(Records from a dataset)
'''
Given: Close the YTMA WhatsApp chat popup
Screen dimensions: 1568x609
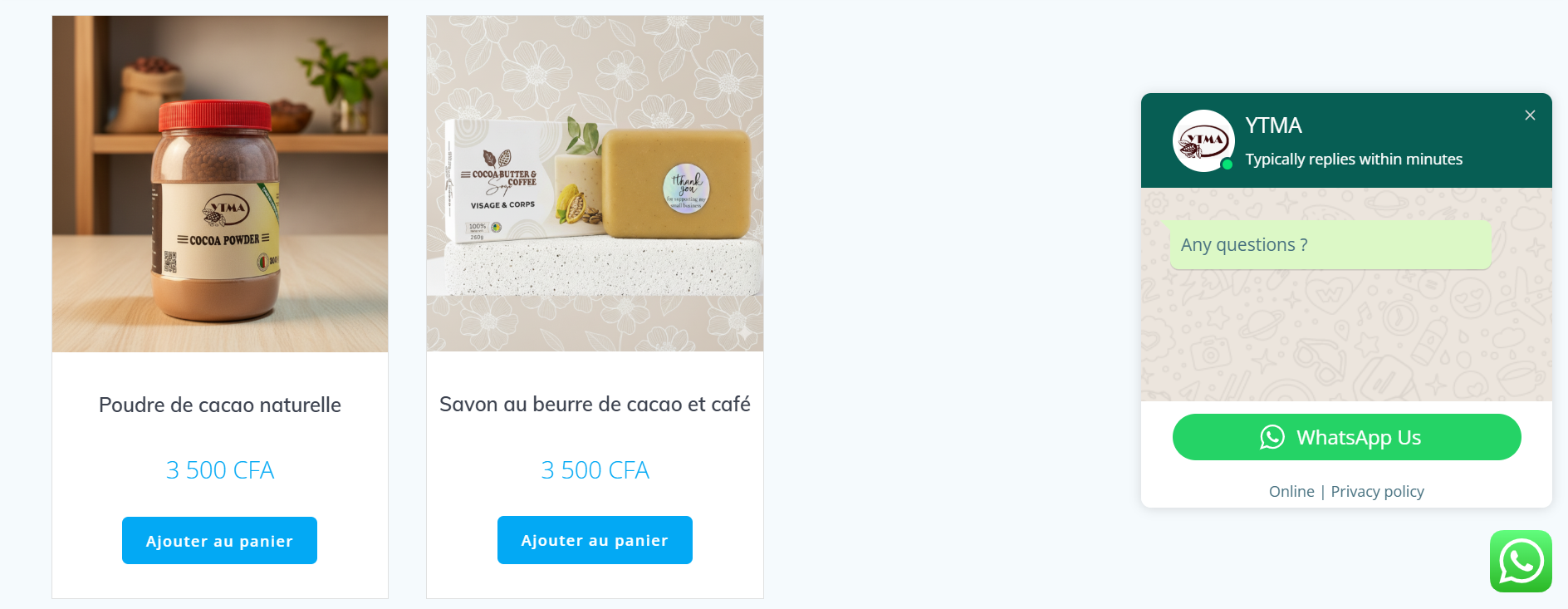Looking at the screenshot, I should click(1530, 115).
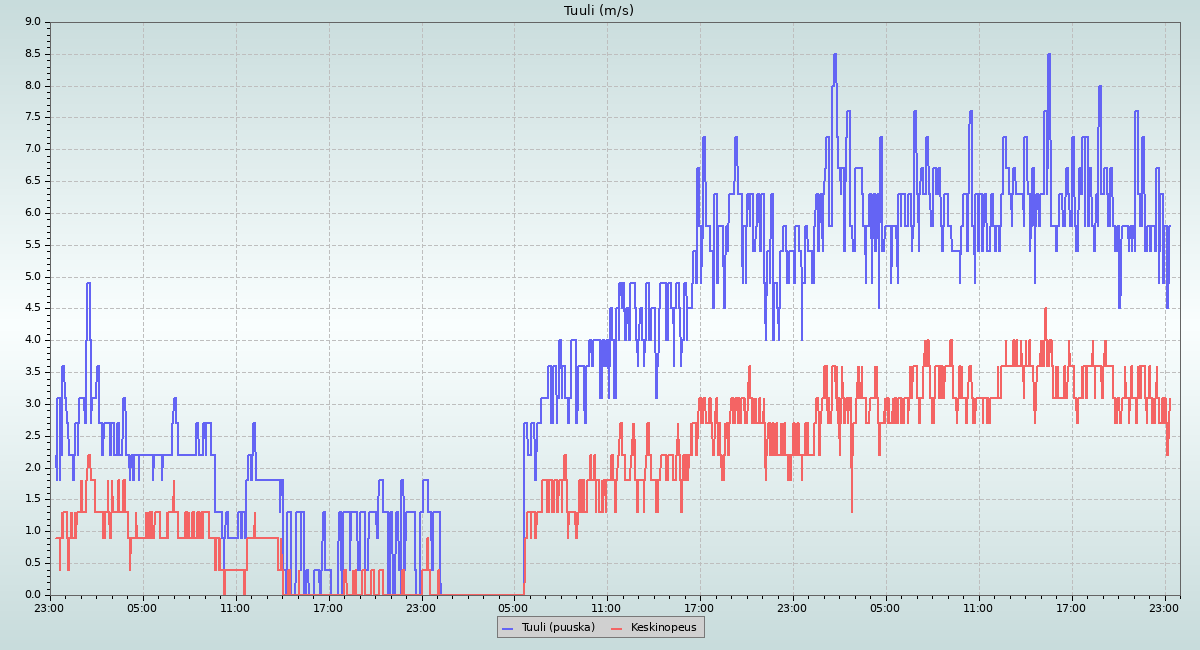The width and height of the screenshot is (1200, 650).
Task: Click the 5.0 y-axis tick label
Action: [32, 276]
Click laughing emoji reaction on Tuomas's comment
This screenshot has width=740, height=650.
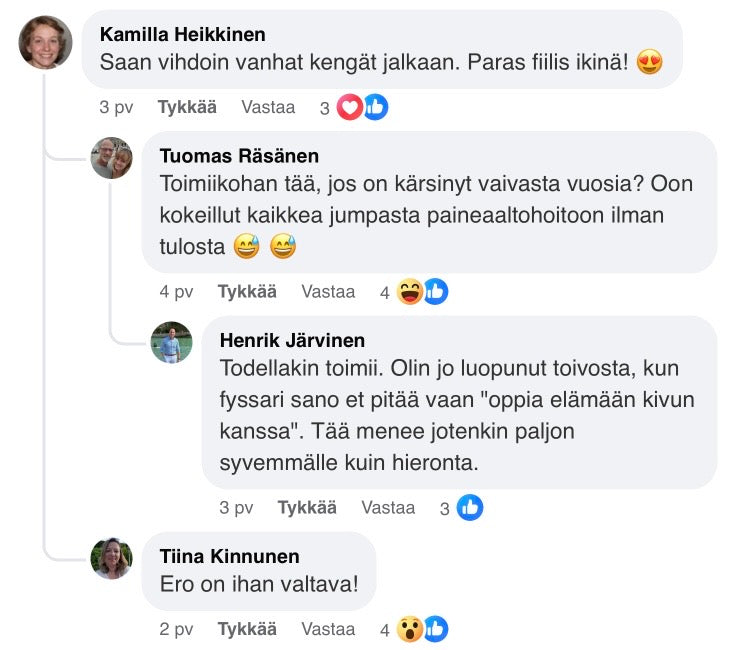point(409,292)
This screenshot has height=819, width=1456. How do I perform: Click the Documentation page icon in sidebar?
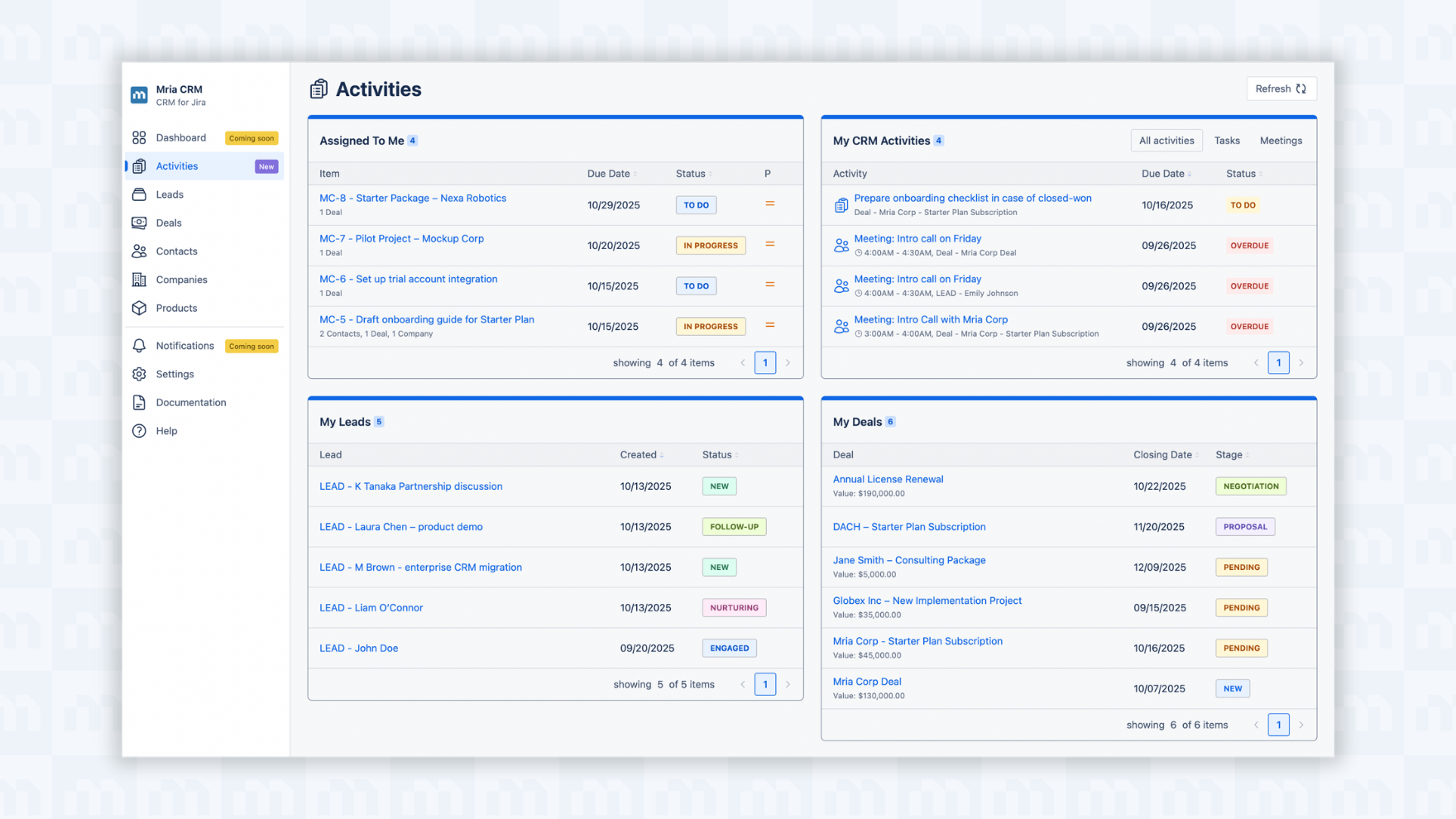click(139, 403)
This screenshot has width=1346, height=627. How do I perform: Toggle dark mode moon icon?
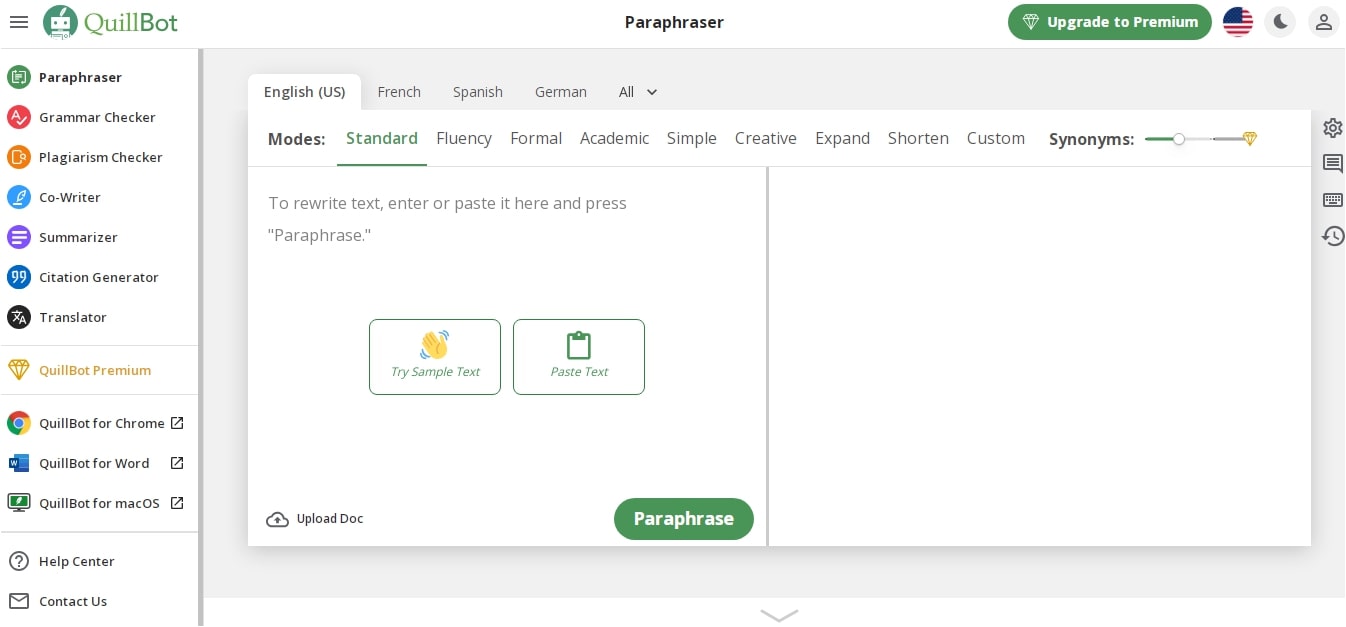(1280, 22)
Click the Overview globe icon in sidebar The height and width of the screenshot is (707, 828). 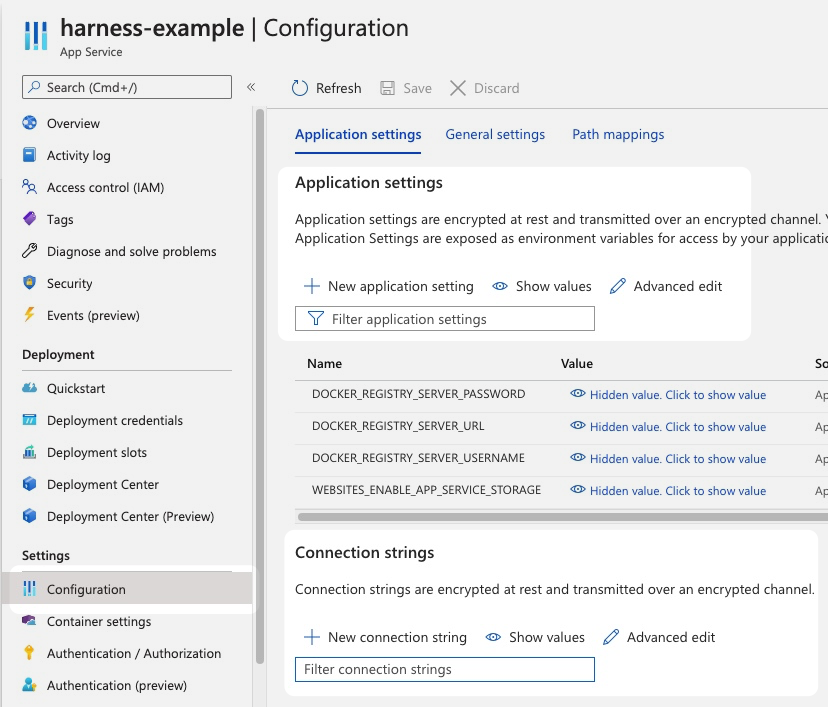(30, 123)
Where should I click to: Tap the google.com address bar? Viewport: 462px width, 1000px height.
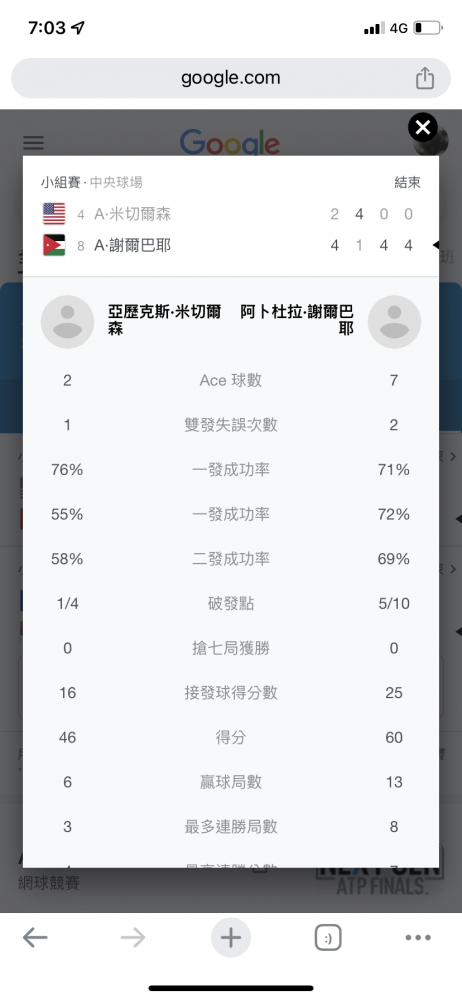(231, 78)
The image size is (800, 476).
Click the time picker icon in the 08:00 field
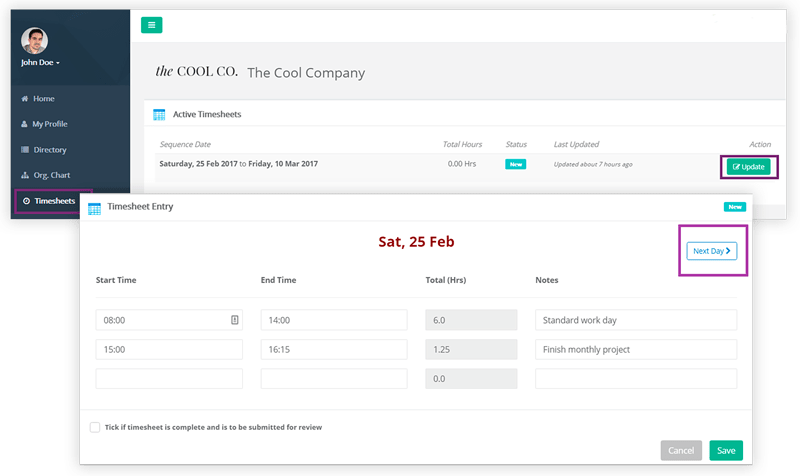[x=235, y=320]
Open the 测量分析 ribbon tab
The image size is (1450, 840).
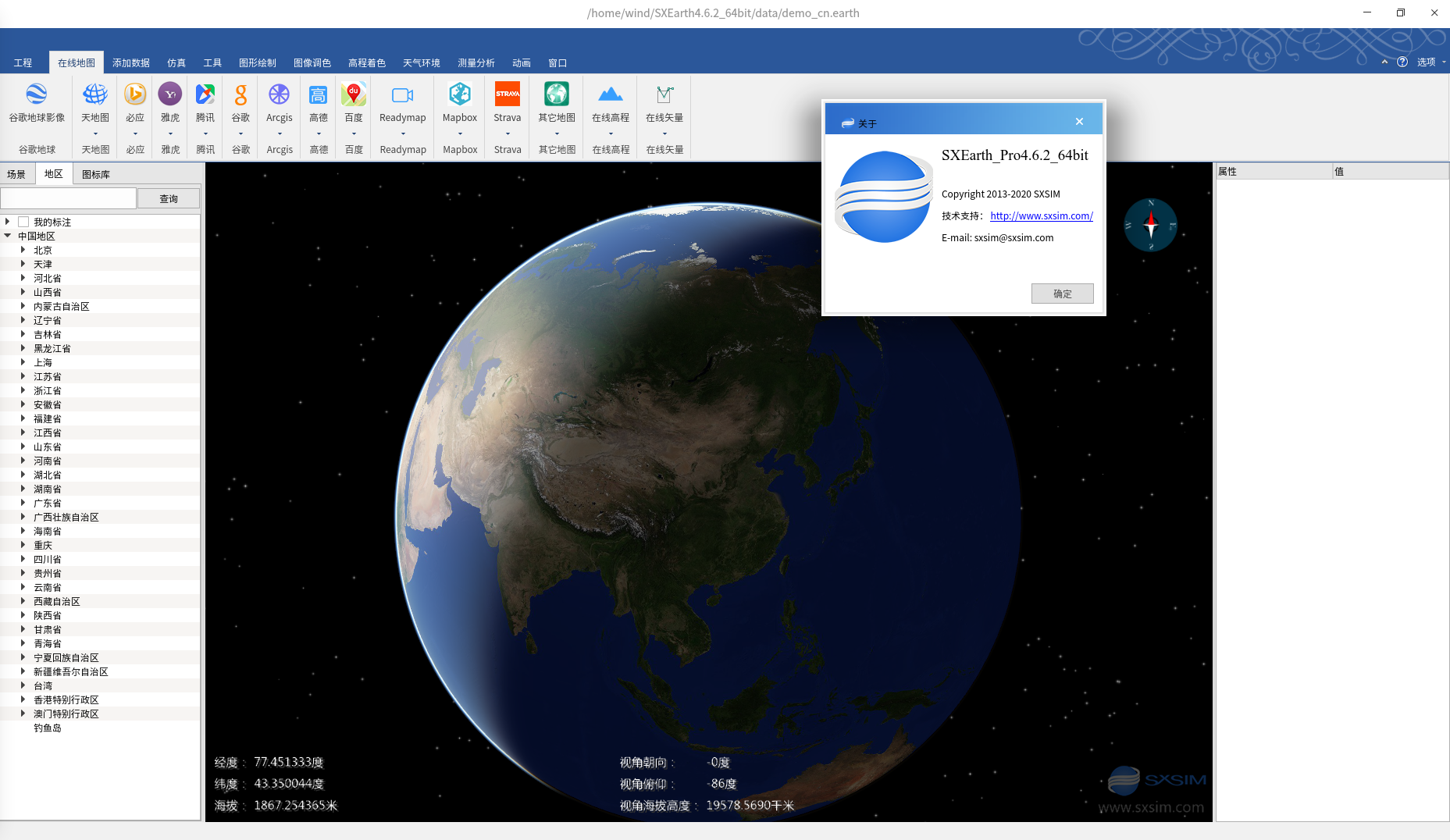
'''
▶ _Your objective_
Please copy exactly the lines from the one containing "Open the 测量分析 ribbon tab" through the end of the records above, leaving out every picture.

▶ _Final answer_
Open the 测量分析 ribbon tab
The image size is (1450, 840).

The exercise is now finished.